■ **Assigned task**
Look below for the line containing "[Menú] (329, 35)" and the line containing "[Síguenos en Youtube] (251, 1292)"; repeat exactly those two lines and all lines between them, and nothing else.

■ **Information supplied**

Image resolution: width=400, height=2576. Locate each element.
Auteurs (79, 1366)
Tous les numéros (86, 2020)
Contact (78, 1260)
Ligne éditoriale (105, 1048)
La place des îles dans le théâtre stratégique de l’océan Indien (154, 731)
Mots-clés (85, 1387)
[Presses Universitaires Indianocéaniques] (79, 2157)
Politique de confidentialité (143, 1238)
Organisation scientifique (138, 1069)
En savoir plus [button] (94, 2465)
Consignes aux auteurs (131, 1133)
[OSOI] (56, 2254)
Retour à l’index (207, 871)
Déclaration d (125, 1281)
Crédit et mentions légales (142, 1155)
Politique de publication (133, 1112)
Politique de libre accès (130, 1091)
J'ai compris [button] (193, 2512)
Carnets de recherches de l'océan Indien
---
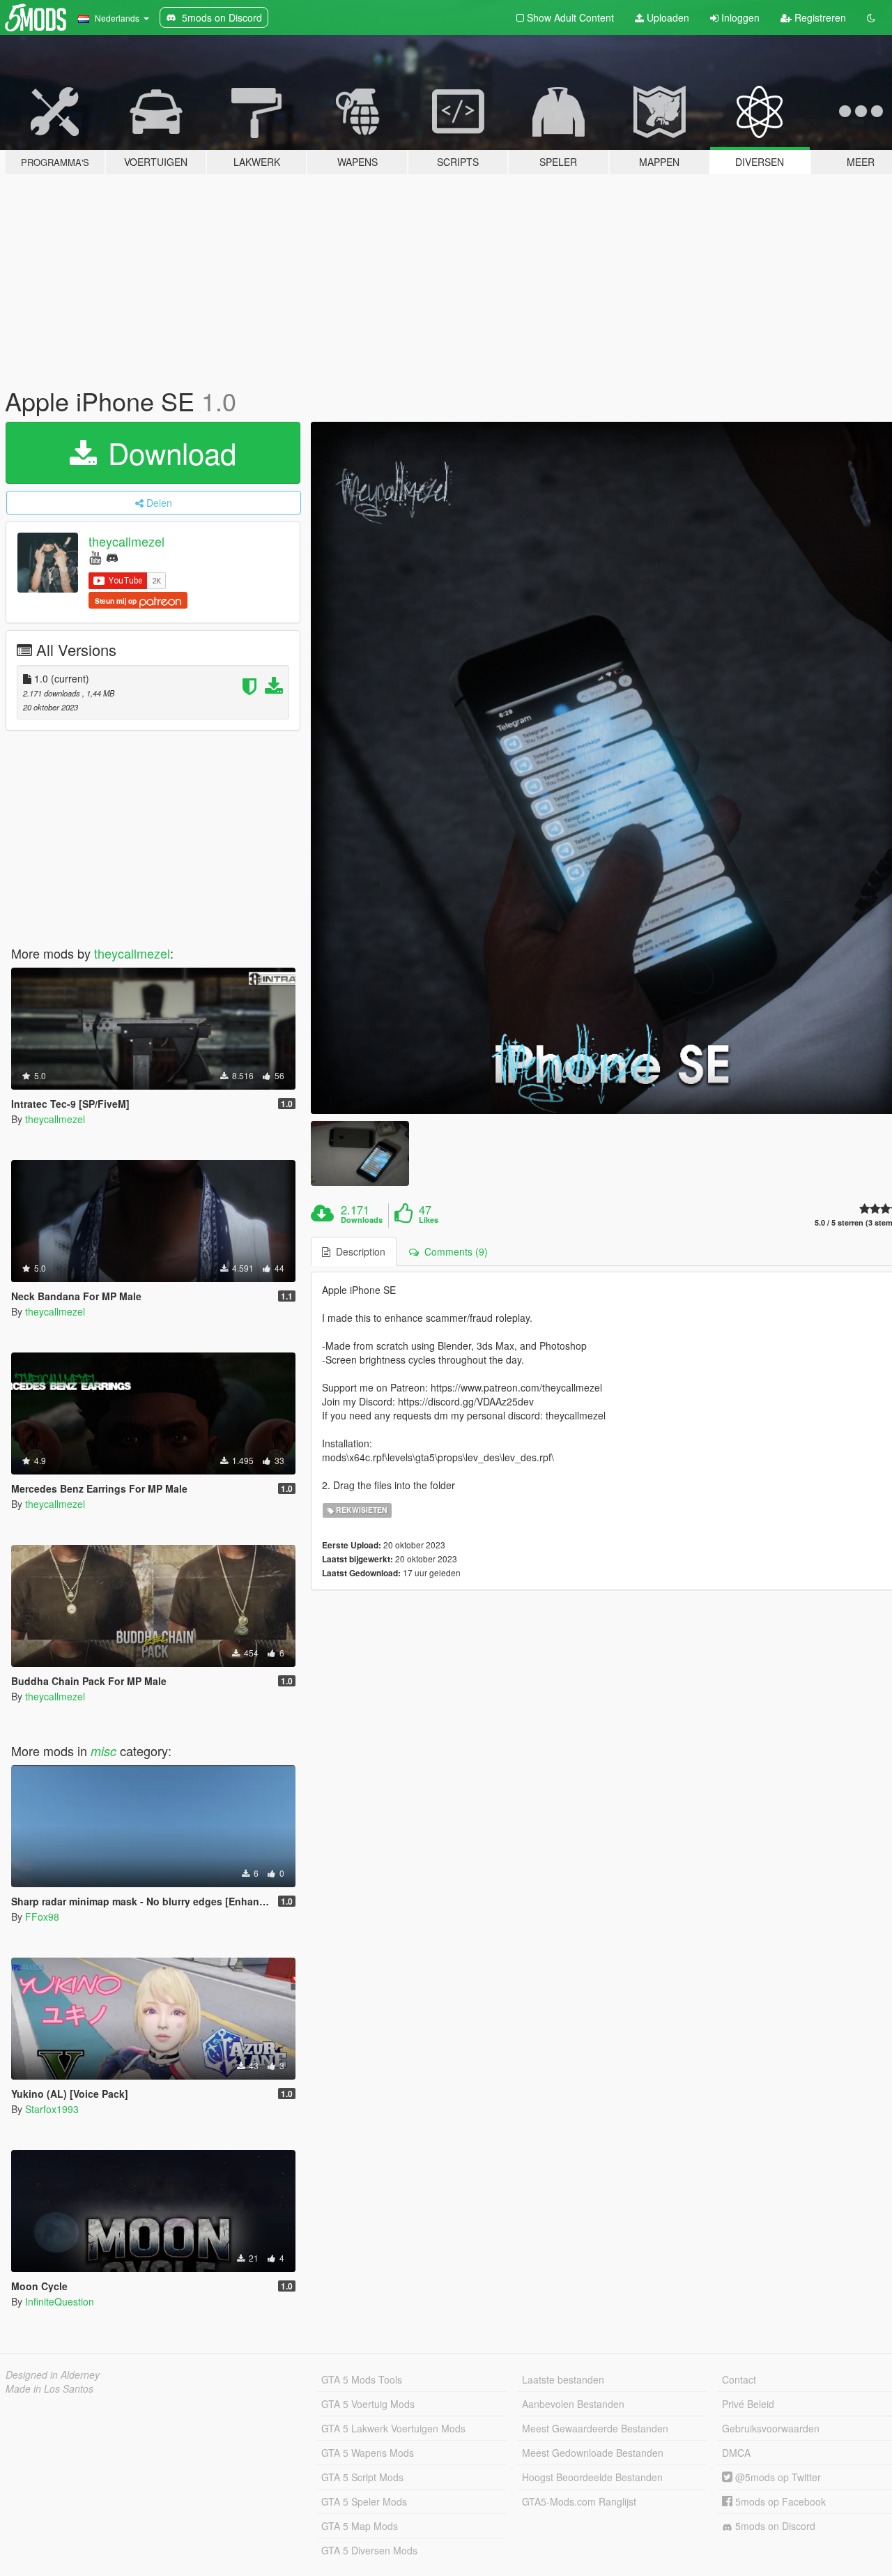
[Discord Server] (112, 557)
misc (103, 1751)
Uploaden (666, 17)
==
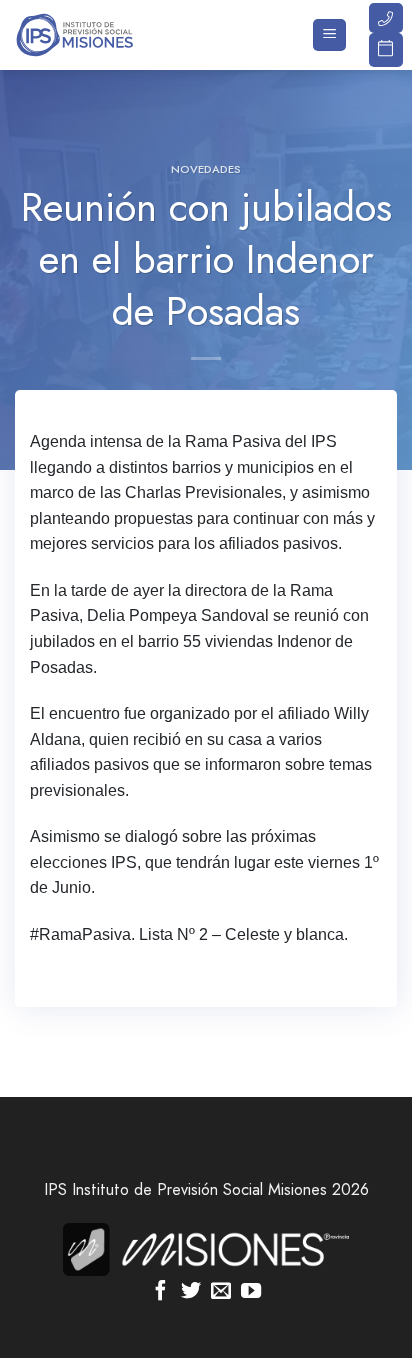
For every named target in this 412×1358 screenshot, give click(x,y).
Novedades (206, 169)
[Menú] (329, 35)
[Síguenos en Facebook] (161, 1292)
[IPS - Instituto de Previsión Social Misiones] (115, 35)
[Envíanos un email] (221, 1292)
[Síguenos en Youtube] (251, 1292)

■ **Exercise output**
[Menú] (329, 35)
[Síguenos en Facebook] (161, 1292)
[IPS - Instituto de Previsión Social Misiones] (115, 35)
[Envíanos un email] (221, 1292)
[Síguenos en Youtube] (251, 1292)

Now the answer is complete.